Elsa Bäck a accepté de parler de son tableau, pour mieux rentrer dans son univers : « Le bleu représente la couleur du ciel, aussi la fragilité. Les fenêtres sont transparentes. J'ai voulu représenter le vide. C'est une jeune enfant qui joue dans une pièce d'une maison. » Dans sa seconde peinture, on distingue de dos, un garçon, peint en rose, et comme noyé dans l'espace : « Mon travail artistique est une plongée en profondeur dans l'espace vide. Que se cache-t-il sous la surface ? Je creuse, je plonge », analyse-t-elle, dans sa note de synthèse.

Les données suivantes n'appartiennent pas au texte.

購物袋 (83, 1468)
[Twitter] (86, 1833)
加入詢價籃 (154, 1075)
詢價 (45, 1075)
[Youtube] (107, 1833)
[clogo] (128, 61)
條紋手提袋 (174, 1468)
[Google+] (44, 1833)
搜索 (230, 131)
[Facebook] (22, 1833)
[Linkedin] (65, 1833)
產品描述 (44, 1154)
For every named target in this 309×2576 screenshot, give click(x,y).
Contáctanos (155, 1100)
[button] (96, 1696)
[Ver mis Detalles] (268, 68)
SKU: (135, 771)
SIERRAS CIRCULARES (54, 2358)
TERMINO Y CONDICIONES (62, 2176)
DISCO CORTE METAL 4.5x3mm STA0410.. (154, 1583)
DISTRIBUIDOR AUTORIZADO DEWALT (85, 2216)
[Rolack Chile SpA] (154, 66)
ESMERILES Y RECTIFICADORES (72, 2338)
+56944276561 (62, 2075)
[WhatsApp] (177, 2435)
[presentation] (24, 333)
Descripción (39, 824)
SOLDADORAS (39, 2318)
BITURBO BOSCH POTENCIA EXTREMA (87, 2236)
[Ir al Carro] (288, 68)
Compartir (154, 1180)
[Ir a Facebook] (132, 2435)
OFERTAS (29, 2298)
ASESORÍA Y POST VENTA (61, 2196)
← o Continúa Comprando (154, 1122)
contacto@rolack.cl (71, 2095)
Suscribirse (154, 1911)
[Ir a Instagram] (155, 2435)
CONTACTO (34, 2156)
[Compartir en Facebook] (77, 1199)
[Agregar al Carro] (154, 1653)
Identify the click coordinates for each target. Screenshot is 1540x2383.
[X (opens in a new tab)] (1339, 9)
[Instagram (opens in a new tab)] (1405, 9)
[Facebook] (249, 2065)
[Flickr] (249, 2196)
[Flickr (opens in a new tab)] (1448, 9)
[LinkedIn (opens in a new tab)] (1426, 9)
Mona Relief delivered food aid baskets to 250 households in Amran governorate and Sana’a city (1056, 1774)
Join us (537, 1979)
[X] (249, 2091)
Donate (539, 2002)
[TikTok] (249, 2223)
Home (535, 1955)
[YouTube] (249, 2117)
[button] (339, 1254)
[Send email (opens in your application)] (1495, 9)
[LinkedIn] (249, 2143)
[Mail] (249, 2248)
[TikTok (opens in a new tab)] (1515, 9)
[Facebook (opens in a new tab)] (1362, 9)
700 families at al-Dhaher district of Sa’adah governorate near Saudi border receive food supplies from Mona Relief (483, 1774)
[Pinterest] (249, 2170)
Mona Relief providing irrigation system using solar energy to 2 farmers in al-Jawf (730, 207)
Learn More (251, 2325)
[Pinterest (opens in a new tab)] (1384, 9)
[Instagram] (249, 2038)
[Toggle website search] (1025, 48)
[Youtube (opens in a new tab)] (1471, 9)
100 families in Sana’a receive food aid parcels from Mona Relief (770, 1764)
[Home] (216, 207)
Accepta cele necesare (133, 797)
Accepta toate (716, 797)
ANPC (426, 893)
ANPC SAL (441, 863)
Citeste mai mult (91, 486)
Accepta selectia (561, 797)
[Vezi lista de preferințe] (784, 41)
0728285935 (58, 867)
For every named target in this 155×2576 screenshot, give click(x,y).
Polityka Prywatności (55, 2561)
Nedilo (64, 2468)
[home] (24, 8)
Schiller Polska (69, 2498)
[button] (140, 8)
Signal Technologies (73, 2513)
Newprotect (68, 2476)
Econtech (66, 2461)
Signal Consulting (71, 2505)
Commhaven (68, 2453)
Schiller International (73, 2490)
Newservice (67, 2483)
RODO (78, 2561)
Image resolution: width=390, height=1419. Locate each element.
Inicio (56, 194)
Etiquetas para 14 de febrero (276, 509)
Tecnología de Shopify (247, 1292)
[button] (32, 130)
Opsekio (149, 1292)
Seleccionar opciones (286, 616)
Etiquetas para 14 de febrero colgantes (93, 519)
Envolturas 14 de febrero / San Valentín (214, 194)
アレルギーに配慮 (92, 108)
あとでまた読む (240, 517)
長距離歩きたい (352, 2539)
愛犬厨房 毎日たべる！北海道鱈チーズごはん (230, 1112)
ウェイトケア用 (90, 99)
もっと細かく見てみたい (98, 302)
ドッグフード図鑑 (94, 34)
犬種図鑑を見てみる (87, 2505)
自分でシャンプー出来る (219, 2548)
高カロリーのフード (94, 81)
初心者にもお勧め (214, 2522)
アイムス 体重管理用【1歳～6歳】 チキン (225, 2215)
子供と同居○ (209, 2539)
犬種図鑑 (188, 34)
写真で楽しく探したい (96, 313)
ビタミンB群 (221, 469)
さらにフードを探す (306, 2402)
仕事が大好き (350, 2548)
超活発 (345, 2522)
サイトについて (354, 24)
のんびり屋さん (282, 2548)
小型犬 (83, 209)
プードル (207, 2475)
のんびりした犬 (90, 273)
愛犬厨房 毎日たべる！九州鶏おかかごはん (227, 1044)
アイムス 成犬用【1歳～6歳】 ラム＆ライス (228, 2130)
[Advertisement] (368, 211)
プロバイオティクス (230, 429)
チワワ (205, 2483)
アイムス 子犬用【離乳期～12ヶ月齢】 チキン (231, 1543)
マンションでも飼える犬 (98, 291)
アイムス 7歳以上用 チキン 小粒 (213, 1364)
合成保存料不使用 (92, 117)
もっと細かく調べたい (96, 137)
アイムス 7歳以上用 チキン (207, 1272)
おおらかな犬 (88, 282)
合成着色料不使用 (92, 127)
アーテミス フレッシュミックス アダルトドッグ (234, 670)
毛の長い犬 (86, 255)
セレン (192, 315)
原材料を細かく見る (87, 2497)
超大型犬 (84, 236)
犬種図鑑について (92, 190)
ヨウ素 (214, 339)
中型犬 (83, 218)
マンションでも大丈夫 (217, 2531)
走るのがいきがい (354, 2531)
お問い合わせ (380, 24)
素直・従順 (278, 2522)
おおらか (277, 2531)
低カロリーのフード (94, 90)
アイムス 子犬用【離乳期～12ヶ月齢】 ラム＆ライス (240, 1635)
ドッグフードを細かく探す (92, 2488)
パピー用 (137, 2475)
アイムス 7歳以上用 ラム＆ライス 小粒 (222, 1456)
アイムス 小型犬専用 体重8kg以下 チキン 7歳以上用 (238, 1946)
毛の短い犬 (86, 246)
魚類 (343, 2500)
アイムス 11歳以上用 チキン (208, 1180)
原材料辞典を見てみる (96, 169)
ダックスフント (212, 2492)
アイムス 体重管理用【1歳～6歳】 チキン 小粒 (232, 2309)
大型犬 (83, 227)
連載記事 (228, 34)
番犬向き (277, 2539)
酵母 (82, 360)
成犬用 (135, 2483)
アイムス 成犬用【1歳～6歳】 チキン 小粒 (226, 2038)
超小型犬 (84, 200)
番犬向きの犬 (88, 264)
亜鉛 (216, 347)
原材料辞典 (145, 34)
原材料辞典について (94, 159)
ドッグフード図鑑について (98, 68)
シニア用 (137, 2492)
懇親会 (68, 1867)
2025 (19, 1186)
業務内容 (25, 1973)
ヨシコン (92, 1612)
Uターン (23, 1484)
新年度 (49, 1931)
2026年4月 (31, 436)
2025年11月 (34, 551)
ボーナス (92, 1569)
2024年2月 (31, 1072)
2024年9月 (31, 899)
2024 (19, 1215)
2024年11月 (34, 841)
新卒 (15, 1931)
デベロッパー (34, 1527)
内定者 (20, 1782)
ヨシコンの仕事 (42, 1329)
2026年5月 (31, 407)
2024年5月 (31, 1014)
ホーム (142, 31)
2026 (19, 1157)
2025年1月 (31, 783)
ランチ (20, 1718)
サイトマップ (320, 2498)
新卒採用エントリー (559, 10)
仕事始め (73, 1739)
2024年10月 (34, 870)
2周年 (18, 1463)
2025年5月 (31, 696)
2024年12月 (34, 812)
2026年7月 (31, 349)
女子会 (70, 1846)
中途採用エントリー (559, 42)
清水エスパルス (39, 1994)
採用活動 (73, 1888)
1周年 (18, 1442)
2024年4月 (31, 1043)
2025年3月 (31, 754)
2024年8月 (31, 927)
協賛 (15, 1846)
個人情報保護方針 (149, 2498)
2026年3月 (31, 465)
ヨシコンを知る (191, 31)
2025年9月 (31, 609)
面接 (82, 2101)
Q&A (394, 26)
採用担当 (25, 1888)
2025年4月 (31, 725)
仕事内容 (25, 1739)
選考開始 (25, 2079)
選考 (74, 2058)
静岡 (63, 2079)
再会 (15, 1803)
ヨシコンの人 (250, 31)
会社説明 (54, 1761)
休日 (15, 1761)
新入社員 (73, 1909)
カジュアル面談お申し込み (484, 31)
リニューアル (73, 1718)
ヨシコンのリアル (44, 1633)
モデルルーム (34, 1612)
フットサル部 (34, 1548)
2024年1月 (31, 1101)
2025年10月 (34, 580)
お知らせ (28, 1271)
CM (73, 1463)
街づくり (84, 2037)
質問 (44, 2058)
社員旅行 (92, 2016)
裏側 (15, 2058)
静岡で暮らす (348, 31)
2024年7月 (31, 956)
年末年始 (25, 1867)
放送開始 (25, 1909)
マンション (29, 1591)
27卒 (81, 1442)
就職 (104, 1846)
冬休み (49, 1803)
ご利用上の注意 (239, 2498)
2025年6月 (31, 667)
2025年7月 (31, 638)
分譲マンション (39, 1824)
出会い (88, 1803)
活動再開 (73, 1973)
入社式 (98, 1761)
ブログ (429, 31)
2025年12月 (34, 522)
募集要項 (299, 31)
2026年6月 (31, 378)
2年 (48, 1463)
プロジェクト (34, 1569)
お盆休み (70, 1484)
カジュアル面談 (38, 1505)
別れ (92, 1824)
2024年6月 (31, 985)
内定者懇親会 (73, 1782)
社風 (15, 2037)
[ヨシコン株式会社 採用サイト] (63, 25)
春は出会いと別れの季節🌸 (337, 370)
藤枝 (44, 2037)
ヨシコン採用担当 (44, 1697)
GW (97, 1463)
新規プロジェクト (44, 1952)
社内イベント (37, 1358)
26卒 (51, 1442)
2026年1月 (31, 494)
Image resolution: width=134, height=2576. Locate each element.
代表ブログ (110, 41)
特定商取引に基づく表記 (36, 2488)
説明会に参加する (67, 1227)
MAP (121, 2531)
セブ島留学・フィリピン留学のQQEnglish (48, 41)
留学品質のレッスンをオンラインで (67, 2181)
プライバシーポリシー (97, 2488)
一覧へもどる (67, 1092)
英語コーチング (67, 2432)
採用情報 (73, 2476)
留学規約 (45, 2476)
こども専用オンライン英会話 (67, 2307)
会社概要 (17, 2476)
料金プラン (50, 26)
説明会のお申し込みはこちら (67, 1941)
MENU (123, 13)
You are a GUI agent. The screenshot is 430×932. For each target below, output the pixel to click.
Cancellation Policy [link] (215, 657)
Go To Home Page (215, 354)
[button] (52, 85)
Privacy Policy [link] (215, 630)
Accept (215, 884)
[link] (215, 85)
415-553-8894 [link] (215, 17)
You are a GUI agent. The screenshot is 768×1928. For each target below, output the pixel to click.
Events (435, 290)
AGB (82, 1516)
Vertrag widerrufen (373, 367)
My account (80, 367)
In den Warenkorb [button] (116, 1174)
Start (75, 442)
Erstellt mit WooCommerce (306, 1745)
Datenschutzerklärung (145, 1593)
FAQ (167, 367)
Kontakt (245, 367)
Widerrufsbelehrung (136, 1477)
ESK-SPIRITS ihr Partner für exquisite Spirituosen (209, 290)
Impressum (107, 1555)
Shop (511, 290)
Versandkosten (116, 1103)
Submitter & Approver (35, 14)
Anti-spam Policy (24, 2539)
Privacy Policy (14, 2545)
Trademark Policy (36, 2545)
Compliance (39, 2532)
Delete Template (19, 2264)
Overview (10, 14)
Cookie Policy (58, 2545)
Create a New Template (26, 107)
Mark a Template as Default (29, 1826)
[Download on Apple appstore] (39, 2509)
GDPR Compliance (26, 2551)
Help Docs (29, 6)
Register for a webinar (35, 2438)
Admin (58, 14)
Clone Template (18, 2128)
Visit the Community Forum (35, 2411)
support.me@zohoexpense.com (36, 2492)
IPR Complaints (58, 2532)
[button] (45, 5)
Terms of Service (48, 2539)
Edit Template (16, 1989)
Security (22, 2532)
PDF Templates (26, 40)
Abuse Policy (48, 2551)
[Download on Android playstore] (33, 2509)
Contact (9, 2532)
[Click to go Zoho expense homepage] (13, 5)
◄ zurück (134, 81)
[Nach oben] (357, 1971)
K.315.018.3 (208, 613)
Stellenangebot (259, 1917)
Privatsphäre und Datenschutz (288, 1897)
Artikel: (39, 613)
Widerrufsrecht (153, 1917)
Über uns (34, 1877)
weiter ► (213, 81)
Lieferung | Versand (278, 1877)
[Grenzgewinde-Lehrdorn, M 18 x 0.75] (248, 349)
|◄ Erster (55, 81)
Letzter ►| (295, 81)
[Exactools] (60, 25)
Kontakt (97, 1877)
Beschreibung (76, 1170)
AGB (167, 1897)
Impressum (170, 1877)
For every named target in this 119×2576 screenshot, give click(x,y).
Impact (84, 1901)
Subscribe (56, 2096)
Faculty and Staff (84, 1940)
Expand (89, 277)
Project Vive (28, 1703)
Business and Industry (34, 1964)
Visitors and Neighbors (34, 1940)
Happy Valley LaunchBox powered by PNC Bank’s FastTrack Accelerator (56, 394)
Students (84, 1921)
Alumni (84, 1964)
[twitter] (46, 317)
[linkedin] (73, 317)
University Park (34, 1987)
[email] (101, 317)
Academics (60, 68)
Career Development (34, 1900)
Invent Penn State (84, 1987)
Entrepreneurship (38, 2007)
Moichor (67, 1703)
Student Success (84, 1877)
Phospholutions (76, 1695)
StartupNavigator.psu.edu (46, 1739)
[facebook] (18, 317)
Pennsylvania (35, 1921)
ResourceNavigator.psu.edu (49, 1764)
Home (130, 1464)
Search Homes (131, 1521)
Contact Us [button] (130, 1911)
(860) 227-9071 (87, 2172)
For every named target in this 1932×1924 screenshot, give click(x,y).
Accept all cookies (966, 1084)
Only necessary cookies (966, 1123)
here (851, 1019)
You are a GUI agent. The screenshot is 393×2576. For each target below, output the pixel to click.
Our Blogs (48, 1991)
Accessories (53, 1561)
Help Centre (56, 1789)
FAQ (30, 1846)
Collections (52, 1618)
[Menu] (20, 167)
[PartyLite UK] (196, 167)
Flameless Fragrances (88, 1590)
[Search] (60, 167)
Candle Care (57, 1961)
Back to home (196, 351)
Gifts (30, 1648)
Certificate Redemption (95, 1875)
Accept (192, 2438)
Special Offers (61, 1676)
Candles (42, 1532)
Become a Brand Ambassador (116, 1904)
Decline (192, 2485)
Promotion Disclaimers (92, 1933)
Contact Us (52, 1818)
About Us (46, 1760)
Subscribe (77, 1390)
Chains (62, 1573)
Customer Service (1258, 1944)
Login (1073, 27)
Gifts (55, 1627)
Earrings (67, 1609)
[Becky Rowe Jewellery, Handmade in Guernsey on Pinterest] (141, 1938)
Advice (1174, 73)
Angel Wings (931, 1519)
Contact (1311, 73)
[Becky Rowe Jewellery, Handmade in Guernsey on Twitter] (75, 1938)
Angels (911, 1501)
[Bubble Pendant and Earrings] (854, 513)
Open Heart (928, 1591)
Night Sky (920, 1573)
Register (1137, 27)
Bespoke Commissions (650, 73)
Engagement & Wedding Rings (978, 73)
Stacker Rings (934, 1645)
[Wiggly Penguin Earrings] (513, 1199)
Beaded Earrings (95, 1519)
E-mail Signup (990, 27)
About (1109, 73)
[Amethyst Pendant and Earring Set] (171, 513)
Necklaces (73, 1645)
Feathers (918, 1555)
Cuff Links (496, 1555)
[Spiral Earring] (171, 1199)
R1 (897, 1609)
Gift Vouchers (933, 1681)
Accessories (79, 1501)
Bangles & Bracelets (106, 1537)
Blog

Un coeur ouvert, une pomme moisie
Stina Löfström a décidé de son côté d'utiliser un tissu pour représenter son œuvre et une émotion : le brouillard. « L'art est une composition de sentiments du présent, de souvenirs du passé et de rêves futurs. La présence de l'absence est pour moi : être absent du monde extérieur mais présent dans ses pensées », explique-t-elle. Comme pour mieux maîtriser ses émotions, pour se sentir bien dans sa tête. Une artiste en herbe est allée encore plus loin dans l'imaginaire, en représentant un cœur ouvert et une peinture, reliés ensemble par le symbole de l'amour.
Fan de films et adepte de la vidéo, Olivia Törnqvist a réalisé une vidéo sonore, pour exprimer ce qu'elle ressent. Des formes et des images défilent. Celle-ci cherche à entrouvrir les carapaces, à découvrir ce que nous gardons secrets : « Qu'est-ce qu'il y a entre les couches ? Derrière la coquille ? Peut-être qu'il y a des trésors dans les craquelures, des traces, des illusions, des rêves. » Une pomme moisie peut donc rester juteuse… À vous de vous faire votre propre idée.
Ce travail immersif et contemplatif est le fruit de leurs recherches, de leurs inspirations et de leurs talents.
L'exposition « La Présence de l'Absence » est à découvrir jusqu'au samedi 30 mai, de 10h à 19h. Lieu : Centre d'Art rhodanien, à l'espace Saint-Maur. Entrée libre.